» Partes do exercício
a) No texto sobre Phoebe e os transtornos associados à ST, que sinais as crianças podem apresentar antes do surgimento dos sintomas da ST?
b) Dê continuidade ao texto sobre Phoebe e os transtornos associados à ST a partir da última frase apresentada.

» Texto do documento
· · · · · · ·

Phoebe revela traços de transtorno de Déficit de Atenção (com ou sem Hiperatividade) ou Transtornos Hipercinéticos - As crianças podem apresentar sinais de hiperatividade antes do surgimento dos sintomas da ST. Indícios do transtorno de hiperatividade e déficit de atenção podem ser: dificuldade de se concentrar, não conseguir completar as tarefas iniciadas, dar a impressão de que não escuta o que se lhe é dito, distrair-se facilmente, agir de forma intempestiva, frustar-se ou desistir facilmente, pular constantemente de uma atividade para outra, necessitar de muita supervisão para levar a cabo uma tarefa ou uma inquietação generalizada.

O contexto do filme não nos mostra, mas as pessoas com esta síndrome também podem apresentar:

Transtornos Específicos do Aprendizado - em alguns casos podem estar presentes, tais como dislexia, dificuldades à escrita ou leitura, ou problemas na integração visual-motora.

· · · · · · ·

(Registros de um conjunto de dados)
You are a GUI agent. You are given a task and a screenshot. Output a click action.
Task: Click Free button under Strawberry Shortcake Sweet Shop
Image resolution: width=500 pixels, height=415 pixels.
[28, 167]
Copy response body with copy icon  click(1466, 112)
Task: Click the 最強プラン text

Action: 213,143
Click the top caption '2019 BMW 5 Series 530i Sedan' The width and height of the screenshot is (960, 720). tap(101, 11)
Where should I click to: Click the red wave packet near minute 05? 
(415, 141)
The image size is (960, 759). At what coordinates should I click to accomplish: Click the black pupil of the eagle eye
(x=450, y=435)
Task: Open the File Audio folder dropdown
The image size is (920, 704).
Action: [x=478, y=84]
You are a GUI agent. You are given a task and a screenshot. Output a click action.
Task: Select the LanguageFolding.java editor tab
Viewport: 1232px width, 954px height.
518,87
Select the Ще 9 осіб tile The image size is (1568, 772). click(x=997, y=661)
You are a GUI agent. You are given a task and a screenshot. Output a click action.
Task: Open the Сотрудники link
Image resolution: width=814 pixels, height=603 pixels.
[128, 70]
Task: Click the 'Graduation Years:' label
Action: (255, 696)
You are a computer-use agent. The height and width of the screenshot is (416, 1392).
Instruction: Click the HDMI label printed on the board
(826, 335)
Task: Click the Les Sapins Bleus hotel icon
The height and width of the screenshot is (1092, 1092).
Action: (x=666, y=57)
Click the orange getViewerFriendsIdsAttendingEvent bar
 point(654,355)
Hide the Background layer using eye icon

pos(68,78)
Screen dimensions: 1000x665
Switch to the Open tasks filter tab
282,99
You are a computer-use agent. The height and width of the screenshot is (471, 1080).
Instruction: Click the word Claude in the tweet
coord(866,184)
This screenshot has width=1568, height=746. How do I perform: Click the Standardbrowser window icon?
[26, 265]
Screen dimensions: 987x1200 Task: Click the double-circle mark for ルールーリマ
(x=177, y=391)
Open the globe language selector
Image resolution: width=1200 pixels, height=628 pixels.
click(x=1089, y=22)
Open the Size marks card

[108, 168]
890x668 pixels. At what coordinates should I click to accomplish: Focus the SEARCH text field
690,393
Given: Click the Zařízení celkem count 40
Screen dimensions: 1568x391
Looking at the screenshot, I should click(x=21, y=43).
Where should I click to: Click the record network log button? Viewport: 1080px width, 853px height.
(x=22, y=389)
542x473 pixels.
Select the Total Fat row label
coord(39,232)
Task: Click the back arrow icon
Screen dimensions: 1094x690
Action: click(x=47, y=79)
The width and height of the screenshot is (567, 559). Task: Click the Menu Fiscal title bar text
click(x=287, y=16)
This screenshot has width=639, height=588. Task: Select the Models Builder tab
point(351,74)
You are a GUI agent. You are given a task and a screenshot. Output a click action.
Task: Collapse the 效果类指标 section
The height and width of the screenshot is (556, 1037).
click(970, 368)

· · · · · · ·

» Respostas por item
a) Sinais de hiperatividade.

b)
Problemas reativos - resultantes das dificuldades diárias enfrentadas como estigmatização, baixa auto-estima proveniente dos sintomas, dificuldades de atenção acarretando baixo rendimento acadêmico, são fatores que podem levar a estados depressivos.

Distúrbios do sono - podem ocorrer como sonambulismo, dificuldade em conciliar o sono ou despertares freqüentes.

Dificuldade em controlar os impulsos - que pode resultar em comportamentos impróprios, explosivos ou excessivamente agressivos.

Phoebe apresenta os primeiros sintomas como tiques faciais, como por exemplo piscar muito rápido dos olhos ou torções da boca. Todavia, sonorizações involuntárias, tais como pigarrear ou fungar, ou tiques afetando os membros podem também ser os sintomas iniciais. Em alguns casos o distúrbio irrompe abruptamente com múltiplos sintomas de movimentos anômalos e tiques vocais.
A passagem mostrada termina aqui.